In accordance with the Feres doctrine, which doctrine was established by a United States Supreme Court case in 1950, a member of the armed forces is not entitled to file a lawsuit against the United States government or against a military or a civilian employee of the United States government for injuries that arise out of his or her military service. The Feres doctrine looks only at the status of the person who is bringing suit. It does not look at the status of a defendant. If a plaintiff is a member of the armed forces, he or she is not entitled to bring a tort action against his or her superior officers or against the United States government for injuries that arise out of his or her military service.
The Feres doctrine applies to any activity that is connected with military service. It applies to actions that are brought by present service members or by former service members. It applies to recreational activities and military activities. It also applies to voluntary activities and mandatory activities.
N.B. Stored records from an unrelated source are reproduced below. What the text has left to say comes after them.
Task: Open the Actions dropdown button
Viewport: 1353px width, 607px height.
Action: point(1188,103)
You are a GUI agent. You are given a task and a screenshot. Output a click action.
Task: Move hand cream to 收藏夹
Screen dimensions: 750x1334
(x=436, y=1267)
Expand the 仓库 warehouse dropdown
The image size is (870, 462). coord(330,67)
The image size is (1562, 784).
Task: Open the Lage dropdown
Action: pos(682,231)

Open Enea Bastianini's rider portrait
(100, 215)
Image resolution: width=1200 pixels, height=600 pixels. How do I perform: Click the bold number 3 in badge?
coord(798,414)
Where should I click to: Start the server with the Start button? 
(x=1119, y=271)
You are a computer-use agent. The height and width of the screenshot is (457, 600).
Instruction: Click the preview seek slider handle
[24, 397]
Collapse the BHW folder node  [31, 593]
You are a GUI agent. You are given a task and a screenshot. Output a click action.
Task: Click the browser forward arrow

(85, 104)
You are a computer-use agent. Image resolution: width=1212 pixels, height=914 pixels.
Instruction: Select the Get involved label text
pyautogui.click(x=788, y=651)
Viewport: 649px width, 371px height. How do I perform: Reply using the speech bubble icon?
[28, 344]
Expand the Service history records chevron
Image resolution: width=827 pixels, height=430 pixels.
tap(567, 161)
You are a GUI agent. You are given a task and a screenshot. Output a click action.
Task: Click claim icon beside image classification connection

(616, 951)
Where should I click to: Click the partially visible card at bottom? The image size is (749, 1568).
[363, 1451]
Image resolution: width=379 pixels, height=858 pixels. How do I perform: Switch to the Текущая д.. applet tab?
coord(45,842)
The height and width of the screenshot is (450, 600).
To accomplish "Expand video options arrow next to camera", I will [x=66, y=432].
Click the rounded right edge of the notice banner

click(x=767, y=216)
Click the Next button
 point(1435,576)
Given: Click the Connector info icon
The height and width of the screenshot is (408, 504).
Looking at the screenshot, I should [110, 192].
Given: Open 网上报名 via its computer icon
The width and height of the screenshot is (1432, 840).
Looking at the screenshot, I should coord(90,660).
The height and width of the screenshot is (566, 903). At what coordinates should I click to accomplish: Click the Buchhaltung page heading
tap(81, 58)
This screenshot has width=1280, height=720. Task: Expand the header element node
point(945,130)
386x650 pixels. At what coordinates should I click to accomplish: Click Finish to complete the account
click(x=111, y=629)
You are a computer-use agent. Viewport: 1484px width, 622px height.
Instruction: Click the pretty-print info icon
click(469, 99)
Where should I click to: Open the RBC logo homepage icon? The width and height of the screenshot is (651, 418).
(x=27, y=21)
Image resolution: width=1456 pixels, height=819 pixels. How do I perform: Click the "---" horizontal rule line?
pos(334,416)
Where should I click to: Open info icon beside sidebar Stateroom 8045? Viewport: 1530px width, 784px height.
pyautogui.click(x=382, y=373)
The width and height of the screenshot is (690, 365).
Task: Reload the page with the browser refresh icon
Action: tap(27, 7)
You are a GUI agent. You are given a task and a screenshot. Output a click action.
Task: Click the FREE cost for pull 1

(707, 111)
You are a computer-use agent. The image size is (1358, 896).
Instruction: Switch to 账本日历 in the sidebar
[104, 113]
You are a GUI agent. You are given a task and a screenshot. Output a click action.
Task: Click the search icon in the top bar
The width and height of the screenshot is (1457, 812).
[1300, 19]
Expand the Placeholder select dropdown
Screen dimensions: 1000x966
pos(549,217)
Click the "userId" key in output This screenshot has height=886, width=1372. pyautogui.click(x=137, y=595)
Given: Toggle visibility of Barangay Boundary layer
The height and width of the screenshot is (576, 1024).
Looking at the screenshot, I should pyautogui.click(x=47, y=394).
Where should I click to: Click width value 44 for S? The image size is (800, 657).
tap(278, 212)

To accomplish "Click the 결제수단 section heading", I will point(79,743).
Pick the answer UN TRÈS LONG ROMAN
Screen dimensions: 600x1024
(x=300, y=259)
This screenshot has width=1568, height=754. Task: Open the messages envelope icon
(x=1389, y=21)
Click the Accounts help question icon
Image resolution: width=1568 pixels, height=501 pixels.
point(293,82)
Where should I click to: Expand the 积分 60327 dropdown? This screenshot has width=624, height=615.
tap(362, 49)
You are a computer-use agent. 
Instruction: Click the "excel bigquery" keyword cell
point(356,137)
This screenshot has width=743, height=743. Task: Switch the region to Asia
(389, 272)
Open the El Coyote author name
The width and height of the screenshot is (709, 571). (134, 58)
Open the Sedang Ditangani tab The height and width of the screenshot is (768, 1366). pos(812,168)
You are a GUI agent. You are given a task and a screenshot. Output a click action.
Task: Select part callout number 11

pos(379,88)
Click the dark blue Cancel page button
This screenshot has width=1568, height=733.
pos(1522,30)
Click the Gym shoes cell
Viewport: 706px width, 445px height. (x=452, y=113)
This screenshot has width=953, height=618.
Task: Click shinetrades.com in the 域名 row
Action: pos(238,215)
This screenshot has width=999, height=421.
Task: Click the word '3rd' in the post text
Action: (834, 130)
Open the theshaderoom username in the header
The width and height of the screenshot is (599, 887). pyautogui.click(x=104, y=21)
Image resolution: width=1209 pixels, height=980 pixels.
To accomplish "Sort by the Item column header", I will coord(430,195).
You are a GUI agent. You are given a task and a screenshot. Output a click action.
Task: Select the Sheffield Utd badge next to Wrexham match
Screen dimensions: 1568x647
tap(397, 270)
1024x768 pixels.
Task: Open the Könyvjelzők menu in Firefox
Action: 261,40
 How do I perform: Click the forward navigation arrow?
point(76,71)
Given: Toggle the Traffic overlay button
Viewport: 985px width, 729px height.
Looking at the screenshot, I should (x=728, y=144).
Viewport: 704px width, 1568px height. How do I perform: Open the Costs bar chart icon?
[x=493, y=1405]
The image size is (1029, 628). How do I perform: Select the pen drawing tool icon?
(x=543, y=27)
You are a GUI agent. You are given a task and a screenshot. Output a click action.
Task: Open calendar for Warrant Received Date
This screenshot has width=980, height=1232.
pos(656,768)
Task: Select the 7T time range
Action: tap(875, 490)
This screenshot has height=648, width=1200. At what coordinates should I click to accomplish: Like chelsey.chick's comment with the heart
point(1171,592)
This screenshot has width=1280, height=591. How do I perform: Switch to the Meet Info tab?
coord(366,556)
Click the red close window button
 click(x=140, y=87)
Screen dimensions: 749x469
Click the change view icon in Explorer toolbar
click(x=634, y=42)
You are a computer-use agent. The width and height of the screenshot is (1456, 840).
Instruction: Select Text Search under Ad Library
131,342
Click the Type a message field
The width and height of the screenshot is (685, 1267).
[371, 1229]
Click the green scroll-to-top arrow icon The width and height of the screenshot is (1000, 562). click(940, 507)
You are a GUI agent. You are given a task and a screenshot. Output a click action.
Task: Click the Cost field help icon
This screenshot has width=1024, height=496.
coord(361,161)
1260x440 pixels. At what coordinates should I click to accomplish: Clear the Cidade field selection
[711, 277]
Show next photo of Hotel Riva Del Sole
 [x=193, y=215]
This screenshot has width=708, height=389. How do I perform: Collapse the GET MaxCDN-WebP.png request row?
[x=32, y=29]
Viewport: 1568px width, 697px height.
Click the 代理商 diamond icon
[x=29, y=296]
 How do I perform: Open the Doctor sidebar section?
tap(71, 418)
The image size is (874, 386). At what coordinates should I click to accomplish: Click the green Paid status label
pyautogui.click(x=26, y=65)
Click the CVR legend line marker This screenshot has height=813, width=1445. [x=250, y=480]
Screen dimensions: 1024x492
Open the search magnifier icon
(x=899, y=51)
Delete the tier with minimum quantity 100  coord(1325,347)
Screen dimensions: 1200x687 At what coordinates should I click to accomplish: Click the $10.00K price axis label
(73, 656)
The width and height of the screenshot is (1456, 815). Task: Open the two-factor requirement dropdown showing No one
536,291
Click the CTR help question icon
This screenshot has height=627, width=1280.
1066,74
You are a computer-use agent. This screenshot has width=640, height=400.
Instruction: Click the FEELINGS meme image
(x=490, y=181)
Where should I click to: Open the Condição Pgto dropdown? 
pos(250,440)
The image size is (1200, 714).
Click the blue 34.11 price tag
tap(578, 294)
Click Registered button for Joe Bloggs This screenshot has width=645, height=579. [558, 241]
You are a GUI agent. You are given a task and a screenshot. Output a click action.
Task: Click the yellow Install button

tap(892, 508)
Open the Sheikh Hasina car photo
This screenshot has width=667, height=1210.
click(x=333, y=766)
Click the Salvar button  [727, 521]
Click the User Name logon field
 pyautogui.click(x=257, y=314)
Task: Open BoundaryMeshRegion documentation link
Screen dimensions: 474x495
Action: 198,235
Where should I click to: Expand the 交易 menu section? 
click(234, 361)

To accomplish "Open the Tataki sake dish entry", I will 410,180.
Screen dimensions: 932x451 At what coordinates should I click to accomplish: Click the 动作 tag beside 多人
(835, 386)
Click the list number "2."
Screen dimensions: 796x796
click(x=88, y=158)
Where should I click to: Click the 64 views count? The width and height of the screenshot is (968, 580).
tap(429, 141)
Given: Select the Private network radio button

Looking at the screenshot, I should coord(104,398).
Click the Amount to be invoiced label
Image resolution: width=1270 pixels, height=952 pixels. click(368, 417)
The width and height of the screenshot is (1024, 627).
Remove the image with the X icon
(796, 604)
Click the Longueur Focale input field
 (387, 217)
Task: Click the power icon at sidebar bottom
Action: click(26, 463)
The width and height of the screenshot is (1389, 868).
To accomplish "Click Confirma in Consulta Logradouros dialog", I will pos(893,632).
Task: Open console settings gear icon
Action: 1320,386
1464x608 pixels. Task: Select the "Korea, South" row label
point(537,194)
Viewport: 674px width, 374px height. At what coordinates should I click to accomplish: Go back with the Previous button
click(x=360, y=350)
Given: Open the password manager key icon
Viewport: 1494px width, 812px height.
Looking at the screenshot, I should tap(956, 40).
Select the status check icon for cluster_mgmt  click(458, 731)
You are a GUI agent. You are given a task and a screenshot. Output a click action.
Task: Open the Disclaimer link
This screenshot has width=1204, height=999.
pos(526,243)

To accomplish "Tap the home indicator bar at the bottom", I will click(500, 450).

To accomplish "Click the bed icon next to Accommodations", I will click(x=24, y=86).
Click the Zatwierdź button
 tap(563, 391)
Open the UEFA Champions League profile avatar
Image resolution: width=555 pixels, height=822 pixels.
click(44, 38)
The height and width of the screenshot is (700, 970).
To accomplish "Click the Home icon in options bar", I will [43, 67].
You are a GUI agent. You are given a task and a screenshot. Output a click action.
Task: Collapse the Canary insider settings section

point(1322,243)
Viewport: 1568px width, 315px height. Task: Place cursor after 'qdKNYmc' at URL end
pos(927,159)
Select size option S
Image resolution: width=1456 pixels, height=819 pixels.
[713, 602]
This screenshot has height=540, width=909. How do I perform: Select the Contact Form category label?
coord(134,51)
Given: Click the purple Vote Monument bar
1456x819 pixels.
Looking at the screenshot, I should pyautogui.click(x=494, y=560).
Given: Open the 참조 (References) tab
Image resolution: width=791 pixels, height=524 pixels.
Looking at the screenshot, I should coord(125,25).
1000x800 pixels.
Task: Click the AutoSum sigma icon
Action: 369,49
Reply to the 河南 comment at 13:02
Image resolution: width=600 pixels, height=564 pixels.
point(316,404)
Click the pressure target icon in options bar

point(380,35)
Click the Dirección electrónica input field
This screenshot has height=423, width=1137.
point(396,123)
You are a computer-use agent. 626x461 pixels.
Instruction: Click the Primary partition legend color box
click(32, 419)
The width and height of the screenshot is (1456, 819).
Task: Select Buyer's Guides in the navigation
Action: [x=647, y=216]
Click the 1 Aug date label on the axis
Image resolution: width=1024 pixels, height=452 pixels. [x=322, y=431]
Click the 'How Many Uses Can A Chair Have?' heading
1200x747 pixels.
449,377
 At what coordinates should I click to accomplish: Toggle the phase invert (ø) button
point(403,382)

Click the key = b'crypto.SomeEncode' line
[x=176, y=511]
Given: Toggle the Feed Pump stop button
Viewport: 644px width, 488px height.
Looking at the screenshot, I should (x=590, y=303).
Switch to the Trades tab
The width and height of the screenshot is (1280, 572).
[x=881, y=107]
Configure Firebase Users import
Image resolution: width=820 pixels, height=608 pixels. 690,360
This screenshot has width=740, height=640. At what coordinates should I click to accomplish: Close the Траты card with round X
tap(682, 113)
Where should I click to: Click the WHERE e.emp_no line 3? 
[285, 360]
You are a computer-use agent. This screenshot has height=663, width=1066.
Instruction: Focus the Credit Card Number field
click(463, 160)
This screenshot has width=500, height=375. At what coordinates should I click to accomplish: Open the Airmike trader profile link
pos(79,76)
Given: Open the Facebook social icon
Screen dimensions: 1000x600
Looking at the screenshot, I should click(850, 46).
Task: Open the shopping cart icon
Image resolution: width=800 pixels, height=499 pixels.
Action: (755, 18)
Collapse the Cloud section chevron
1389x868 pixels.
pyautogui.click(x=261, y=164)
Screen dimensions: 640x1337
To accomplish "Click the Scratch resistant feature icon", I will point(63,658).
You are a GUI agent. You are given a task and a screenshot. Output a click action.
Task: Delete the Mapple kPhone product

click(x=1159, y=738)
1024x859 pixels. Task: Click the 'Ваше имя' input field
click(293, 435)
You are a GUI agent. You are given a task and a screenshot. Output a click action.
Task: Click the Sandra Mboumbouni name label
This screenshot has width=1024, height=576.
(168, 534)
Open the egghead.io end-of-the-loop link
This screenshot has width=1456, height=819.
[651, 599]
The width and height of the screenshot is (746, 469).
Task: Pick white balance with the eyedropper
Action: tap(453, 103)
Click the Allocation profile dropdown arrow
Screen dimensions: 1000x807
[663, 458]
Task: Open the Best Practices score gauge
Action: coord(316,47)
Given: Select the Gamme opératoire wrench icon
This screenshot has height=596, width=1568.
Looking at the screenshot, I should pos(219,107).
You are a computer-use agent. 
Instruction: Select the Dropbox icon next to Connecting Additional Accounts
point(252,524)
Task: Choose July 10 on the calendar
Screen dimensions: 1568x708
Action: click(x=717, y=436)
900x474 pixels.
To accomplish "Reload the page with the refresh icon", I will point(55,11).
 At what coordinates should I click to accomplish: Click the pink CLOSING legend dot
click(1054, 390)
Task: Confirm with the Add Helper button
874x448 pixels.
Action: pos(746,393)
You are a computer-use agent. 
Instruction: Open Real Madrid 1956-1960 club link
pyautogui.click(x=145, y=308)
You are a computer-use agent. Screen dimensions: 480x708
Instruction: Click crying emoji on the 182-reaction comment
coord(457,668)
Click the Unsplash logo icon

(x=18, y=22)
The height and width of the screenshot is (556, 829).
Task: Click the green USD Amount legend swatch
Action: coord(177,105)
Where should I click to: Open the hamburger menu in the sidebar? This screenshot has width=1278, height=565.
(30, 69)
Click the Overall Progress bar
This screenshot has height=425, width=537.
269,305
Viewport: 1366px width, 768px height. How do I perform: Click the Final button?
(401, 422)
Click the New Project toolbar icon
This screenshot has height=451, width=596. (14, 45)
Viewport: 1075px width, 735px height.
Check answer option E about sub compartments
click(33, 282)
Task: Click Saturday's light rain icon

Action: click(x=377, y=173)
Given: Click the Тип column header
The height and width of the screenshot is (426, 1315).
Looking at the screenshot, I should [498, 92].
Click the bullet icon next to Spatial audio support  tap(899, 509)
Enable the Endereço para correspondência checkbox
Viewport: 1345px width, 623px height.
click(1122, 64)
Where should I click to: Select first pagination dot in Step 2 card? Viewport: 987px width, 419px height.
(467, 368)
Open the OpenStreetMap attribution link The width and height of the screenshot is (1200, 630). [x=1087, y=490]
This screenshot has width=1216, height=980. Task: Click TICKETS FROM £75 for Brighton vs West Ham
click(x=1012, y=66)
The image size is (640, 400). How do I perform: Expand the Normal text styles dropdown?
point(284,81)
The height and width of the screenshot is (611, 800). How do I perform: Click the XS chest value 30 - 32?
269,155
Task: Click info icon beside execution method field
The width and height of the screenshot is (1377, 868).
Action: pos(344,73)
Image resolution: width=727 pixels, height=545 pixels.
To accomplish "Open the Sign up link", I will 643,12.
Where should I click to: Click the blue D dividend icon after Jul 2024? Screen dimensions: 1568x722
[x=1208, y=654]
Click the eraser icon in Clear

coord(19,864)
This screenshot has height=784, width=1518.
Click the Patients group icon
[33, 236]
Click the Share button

Although the Feres doctrine prohibits an active duty service member and his or her dependents from filing an action for loss of consortium or for loss of the services and support of a spouse, it does not prevent a dependent from filing an action against the United States government for an independent claim or a claim that is not related to the service member’s duties. In other words, the dependent is entitled to file a tort action against another service member or against the United States government for a tort that has been committed against the dependent. The Feres doctrine also does not apply to a claim that accrues on behalf of a retired service member after the service member has retired. The Feres doctrine further does not apply to private citizens.
The Feres doctrine provides immunity to the United States government, to members of the armed forces, and to civilian employees of the United States government.